What’s more, it had developed ulcerations — open sores — and was, as Dr. Dasanu characterizes it, “nodular, ugly and bleeding a lot; the flesh was decomposing.”

A biopsy revealed that Lien had cutaneous squamous cell carcinoma, a common form of skin cancer that develops in the squamous cells that make up the middle and outer layers of the skin. While usually not fatal, it can be aggressive, growing large or spreading to the lymph nodes or other organs and causing serious complications. It’s caused by prolonged exposure to UV radiation, either from sunlight or tanning beds.

“We performed a CT scan of Mr. Lien’s head which showed that the cancer hadn’t gone into the bone or brain, but it had spread significantly under his skin,” Dr. Dasanu says. “A CT of his neck showed that there was no lymph node involvement, however, which was good.”

Most squamous cell skin cancers are found and treated in their early stages, when they can be surgically removed or destroyed with radiation therapy.
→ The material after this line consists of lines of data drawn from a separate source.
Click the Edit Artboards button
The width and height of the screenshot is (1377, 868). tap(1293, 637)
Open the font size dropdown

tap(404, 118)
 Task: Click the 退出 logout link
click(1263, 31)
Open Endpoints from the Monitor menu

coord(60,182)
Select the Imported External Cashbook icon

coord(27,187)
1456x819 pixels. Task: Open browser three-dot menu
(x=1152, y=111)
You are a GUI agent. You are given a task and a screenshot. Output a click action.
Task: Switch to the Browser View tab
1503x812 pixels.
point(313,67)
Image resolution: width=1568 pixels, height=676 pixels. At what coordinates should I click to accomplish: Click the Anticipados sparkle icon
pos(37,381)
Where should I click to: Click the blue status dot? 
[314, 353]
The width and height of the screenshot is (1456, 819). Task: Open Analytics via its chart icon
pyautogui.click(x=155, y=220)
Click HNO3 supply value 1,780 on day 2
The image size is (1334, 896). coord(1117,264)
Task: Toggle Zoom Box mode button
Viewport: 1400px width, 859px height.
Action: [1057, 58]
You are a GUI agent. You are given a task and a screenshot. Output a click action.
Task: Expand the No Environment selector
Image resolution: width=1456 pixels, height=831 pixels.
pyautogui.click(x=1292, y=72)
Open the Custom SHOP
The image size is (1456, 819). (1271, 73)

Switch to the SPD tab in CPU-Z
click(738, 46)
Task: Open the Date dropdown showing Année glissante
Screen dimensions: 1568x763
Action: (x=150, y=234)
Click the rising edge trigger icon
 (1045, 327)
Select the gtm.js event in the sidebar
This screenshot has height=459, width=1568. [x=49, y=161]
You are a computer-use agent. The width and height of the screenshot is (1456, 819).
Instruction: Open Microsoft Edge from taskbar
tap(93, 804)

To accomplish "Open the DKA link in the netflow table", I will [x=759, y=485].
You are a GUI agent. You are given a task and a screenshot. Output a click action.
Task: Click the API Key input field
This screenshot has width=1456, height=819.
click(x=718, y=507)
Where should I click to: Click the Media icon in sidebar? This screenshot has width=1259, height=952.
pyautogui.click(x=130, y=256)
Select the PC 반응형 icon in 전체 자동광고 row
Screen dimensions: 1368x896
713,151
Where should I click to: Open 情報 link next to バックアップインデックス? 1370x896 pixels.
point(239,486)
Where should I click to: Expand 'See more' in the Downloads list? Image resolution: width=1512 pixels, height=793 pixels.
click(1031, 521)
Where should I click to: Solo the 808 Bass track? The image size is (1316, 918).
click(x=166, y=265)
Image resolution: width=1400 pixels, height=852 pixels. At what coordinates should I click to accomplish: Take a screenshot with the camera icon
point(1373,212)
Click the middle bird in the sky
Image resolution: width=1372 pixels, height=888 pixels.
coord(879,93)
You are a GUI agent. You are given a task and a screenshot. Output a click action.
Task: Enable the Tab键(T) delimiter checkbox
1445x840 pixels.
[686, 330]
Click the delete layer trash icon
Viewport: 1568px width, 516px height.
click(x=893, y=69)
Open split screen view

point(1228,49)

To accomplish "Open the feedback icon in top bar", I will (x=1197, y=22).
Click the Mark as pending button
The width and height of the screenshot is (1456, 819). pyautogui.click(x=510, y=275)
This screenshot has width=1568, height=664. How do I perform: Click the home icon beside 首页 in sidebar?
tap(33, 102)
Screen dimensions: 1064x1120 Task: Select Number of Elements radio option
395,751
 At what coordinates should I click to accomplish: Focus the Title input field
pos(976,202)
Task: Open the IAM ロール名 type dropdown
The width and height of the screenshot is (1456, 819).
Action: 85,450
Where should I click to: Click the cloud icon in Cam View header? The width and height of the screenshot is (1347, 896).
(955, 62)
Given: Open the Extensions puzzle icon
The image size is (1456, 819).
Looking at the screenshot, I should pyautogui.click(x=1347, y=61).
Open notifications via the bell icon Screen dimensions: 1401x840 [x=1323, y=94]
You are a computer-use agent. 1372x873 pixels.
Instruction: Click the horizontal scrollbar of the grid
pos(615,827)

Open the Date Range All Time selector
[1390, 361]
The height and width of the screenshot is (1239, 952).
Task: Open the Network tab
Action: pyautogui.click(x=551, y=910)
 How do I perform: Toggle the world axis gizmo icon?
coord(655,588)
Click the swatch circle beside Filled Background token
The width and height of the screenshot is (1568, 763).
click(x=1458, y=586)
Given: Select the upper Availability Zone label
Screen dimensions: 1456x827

In fact, small squamous cell cancers usually can be cured with these treatments. But larger squamous cell cancers like Lien’s are more difficult to treat. 

Because of the extent of Lien’s cancer, he wasn’t a candidate for surgery or radiation therapy. “He needed systemic treatment,” Dr. Dasanu says.

Immunotherapy

Fortunately, today there is a treatment option called immunotherapy that can be used to treat some people with advanced basal or squamous cell skin cancer. Immunotherapy stimulates a person’s own immune system to recognize and destroy cancer cells more effectively.

The immunotherapy drug that Dr. Dasanu used to treat Lien is cemiplimab (Libtayo®). It is what’s also known as a PD-1 inhibitor. It works by targeting PD-1, a checkpoint protein on T cells (a type of immune system cell) that normally helps to prevent these cells from attacking other cells in the body. By inhibiting (blocking) PD-1, cemiplimab can boost the immune response against cancer cells.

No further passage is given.